Both the inner and outer cores have a nickel-iron metallic composition. The outer core is liquid nickel-iron but most geophysicists think that the inner core is solid. Because the temperature increases with depth in Earth's interior, it seems paradoxical that the hotter inner core should be solid while the outer core is liquid. However the pressure in the inner core is greater than in the outer core. Melting points of most materials increase as the pressure increases. The melting point of the nickel-iron inner core is therefore higher than that of the outer core because of this increased pressure.
Implications to Science of Earth's Structure
Earth's interior is divided into layers with the more dense nickel-iron metallic materials concentrated in the core and the less dense rocky materials concentrated in the mantle and crust. Scientists say that the Earth's interior is differentiated.

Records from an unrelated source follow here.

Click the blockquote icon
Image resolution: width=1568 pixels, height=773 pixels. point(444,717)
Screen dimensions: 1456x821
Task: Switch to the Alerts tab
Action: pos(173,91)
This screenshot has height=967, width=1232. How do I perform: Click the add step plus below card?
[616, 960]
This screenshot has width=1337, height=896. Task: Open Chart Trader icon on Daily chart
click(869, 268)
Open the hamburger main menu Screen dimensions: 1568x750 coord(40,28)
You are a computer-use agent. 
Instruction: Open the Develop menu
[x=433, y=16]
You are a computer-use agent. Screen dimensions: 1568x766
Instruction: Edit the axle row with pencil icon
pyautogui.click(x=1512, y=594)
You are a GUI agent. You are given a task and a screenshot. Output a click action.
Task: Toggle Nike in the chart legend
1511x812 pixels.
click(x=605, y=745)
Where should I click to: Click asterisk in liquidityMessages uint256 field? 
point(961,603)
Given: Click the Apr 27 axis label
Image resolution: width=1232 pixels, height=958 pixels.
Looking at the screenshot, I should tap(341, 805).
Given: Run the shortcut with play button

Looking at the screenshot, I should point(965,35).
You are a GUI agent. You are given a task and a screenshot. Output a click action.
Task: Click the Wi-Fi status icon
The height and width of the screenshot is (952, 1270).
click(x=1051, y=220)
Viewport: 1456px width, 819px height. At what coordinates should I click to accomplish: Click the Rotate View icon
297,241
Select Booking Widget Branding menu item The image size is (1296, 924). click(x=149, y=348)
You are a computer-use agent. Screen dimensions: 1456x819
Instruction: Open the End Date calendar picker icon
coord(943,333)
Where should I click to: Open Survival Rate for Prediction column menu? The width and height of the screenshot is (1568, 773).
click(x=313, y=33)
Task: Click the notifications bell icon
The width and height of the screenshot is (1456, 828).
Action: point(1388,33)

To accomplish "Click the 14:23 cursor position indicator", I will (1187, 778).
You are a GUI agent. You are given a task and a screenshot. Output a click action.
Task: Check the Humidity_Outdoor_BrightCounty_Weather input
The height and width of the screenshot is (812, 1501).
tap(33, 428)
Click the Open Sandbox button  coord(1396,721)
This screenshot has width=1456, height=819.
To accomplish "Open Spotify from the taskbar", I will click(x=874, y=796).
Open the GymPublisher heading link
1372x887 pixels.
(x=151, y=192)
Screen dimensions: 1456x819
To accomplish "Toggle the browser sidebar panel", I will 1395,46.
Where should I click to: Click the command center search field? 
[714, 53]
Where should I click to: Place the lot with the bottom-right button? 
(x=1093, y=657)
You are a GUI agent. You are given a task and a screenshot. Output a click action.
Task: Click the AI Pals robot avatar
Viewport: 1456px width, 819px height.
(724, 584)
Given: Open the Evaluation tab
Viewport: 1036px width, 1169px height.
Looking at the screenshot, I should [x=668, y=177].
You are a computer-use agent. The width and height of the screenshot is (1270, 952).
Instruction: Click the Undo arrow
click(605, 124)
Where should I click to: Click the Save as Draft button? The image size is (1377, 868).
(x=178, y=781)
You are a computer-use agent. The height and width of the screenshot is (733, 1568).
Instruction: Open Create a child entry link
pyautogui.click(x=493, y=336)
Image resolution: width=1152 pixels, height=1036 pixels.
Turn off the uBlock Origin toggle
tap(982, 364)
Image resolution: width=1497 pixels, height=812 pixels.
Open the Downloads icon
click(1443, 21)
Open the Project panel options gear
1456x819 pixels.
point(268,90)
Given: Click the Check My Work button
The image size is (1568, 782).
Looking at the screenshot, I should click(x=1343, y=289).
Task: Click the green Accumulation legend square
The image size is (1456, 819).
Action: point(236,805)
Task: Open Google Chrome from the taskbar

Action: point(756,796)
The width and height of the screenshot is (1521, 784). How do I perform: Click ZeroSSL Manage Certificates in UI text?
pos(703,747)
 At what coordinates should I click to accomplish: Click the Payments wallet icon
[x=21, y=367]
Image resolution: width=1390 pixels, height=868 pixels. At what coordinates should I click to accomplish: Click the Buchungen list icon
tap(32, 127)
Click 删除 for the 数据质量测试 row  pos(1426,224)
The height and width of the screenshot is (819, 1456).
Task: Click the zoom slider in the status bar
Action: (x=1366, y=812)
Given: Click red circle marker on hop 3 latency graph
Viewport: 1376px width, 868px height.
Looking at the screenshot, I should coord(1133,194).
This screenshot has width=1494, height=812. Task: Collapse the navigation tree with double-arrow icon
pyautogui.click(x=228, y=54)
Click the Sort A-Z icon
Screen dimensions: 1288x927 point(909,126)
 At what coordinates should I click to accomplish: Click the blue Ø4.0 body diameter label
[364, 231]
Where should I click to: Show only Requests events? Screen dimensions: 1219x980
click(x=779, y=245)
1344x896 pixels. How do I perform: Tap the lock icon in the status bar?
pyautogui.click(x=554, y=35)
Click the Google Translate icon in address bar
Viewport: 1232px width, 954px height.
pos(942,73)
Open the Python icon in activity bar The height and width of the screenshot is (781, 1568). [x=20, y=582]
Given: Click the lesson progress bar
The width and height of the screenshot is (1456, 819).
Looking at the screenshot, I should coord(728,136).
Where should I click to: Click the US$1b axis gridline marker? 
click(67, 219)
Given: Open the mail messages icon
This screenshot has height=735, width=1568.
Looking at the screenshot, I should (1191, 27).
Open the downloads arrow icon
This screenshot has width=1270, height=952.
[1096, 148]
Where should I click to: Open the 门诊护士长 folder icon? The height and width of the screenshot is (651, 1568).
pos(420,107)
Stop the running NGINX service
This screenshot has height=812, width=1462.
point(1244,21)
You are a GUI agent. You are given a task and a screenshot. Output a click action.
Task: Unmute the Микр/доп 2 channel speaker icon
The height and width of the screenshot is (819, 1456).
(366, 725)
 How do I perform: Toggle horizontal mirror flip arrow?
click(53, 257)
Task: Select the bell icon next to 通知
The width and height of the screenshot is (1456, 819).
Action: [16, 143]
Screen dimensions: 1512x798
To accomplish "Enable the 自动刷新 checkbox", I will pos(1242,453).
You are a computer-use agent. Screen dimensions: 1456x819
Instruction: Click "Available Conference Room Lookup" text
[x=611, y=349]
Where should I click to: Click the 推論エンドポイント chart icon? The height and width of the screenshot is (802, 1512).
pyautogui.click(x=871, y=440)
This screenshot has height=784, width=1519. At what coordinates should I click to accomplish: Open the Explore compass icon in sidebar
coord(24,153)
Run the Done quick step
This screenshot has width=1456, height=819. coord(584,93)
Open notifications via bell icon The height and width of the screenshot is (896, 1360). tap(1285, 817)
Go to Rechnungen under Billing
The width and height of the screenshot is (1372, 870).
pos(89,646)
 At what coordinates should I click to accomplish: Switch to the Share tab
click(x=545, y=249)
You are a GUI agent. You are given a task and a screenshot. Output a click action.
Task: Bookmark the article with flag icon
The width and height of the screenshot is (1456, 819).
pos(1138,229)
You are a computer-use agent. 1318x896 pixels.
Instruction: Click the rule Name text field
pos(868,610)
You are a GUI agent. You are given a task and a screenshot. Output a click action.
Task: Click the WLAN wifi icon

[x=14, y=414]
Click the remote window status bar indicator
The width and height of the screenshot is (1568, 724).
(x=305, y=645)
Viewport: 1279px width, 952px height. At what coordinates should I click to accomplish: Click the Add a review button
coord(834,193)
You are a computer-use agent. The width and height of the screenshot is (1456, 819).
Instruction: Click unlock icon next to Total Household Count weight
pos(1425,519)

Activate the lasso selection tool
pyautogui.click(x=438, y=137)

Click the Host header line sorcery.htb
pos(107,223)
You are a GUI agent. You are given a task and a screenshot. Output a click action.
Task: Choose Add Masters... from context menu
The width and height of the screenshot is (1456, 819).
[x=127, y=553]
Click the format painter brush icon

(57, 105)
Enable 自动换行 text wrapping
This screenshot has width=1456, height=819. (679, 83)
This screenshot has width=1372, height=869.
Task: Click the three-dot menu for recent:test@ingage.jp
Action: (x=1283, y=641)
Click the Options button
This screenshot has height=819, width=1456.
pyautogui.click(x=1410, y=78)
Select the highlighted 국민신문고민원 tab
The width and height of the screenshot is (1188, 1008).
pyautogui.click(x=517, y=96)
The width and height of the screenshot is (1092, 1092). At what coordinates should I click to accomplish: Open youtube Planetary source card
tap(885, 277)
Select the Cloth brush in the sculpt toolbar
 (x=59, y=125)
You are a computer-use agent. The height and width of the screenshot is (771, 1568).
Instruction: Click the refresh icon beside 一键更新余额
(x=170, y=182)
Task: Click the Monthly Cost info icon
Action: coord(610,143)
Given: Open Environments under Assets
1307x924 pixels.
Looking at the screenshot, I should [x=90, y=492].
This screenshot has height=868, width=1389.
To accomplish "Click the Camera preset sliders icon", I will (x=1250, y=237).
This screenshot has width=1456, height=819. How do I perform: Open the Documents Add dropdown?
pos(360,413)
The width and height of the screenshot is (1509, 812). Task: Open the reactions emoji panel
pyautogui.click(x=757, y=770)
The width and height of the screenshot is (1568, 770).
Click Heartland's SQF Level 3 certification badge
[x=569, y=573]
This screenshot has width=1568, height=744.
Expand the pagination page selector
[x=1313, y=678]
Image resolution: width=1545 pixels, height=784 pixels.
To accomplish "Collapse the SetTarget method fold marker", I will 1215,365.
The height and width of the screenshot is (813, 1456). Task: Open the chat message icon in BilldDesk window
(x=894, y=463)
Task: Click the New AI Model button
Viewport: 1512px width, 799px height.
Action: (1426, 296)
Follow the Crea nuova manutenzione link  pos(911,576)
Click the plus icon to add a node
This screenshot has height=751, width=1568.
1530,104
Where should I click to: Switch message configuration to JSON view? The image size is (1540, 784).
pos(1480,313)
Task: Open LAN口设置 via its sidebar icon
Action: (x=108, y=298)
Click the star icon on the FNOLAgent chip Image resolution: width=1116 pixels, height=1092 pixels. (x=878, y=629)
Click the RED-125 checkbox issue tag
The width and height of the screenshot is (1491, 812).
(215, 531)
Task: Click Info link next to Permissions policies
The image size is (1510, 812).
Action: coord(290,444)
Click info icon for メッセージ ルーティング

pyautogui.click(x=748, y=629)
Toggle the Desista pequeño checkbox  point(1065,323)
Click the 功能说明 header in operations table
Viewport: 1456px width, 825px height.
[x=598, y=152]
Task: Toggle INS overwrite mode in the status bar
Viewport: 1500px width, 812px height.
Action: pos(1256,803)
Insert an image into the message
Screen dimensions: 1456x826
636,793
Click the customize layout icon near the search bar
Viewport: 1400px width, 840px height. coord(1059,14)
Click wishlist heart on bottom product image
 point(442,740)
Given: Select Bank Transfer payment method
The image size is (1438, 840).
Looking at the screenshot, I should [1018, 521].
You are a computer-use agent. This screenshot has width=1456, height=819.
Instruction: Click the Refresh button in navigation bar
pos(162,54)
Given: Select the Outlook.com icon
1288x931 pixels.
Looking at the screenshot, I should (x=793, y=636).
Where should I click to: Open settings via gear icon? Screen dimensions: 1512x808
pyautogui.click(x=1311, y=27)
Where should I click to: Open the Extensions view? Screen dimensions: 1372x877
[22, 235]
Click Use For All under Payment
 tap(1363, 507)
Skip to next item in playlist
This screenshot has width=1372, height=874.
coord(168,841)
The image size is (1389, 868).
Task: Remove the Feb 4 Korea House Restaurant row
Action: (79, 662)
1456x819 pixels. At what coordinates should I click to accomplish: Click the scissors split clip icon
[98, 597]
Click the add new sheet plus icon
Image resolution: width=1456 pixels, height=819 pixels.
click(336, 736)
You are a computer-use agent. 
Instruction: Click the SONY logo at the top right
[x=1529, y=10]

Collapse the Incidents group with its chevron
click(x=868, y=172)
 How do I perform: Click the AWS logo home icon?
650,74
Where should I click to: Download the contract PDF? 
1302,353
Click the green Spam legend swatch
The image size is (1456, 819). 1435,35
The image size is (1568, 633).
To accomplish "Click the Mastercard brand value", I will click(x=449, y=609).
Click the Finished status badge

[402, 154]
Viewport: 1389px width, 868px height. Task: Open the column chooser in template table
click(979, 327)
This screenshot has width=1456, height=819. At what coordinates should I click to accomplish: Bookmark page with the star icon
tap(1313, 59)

This differentiation tells astronomers and geophysicists that the planet Earth was liquid when it first formed. To understand why set a nail on a solid ice cube and another nail in a glass of water. Dense materials will sink to the bottom of a liquid, but not to the bottom of a solid. When the entire Earth was liquid just after it formed, most of the dense nickel-iron sank to the core, leaving the less dense rocky materials in the crust and mantle.
As the planet Earth cooled, the crust solidified first, just as the top of a pond freezes first in winter. Earth's outer core still has not solidified.
The science of Earth's interior structure helps scientists understand both Earth's current geology and Earth's geologic history.